EXERCÍCIO: Retome o texto sobre a entrevista com Humberto Gessinger, começando logo depois da última frase dele.

BLOCO DE TEXTO:
- - - -

Humberto Gessinger: “Acho que cheguei onde deveria estar há muito tempo”

Foto: Felipe Garchet

Foto: Felipe Garchet

Luiz Paulo Teló

Em postagem recente em seu blog, Humberto Gessinger comentou ter recebido inúmeros pedidos de entrevistas para os mais diversos fins. Nestas últimas semanas, uma dessas foi a nossa. Devidamente atendida, em meio a turnê nacional do DVD inSULar. “Se quiser mandar as perguntas por e-mail, vou respondendo na estrada e a gente vai conversando”, respondeu, algumas horas antes de um show em Goiânia. Trocamos mensagens por cerca de duas semanas.

O ex – mas também sempre -Engenheiros do Hawaii e Pouca Vogal está em carreira solo. Foi em 2013 que lançou o disco inSULar e, no ano seguinte, o registro ao vivo desse trabalho, gravado em Belo Horizonte, com participações especialíssimas como as de Bebeto Alves e Luis Carlos Borges. Mesmo sem nunca ter exatamente se perdido na carreira, Gessinger parece ter se encontrado. “Não sei se ainda faz sentido me esconder sob outros nomes que não o meu. Com 50 anos, aquela ética/estética de banda, falange, grupo, gang… faz cada vez menos sentido formalmente”, revelou.

- - - -

DADOS REGISTRADOS:
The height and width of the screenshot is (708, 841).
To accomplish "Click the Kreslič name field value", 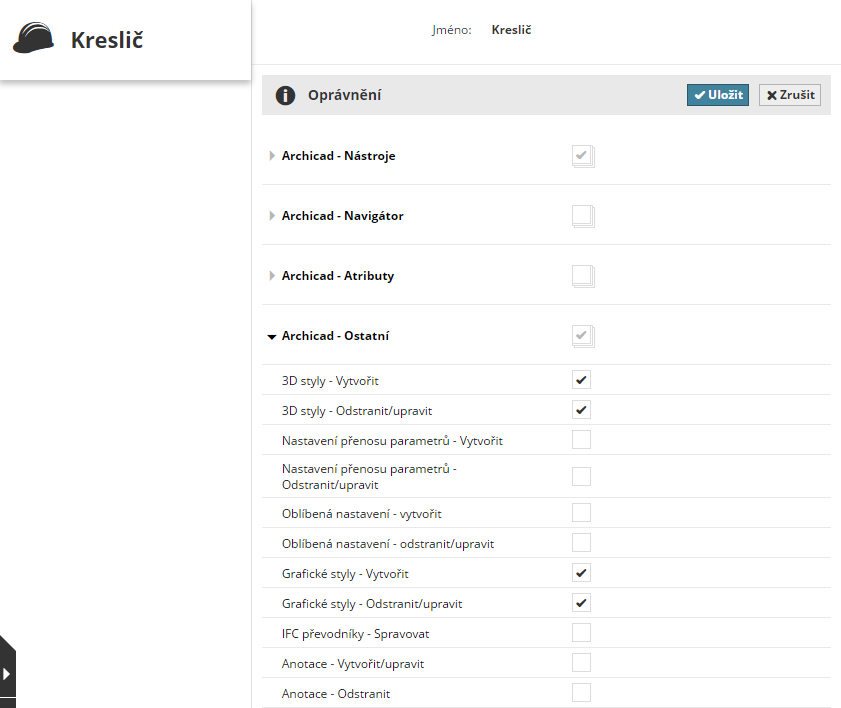I will coord(511,30).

- - - -

RESULTADO DA TAREFA:
Culturíssima: Esteve recentemente em Goiânia. Depois de tanto tempo de carreira, no sentido de ter mais ou menos público, algum lugar ainda te surpreende?

Humberto Gessinger: Acho bacana que, em alguns lugares, tenho mais público hoje do que nos anos em que o tipo de música que faço era a bola da vez. Na real, não me surpreende, nem deve surpreender quem acompanha de perto minha trajetória pois nunca me encaixei 100% em nenhuma onda; o que a curto prazo pode ser ruim, mas, se a corrida que se quer é uma maratona e não 100m, é bom.

Culturíssima: Tu acha que hoje ainda tem essa coisa de ter um estilo de música que é a “bola da vez”?

Gessinger: Talvez nos canais mainstream… mas é cada vez menos relevante num mundo mais diverso que vivemos.

Culturíssima: O que tem de diferente e o que tem de similaridade na experiência de estar na estrada com 20 e com 50 anos?

Humberto Gessinger: Com 50 a gente sabe dimensionar melhor o que está acontecendo. Isso pode ser bom, mas esconde o risco de perdermos o coração de amador. Aquela sensação de estar começando tem que ser renovada e mantida sempre, pois é mesmo como a coisa funciona. O resto é ilusão.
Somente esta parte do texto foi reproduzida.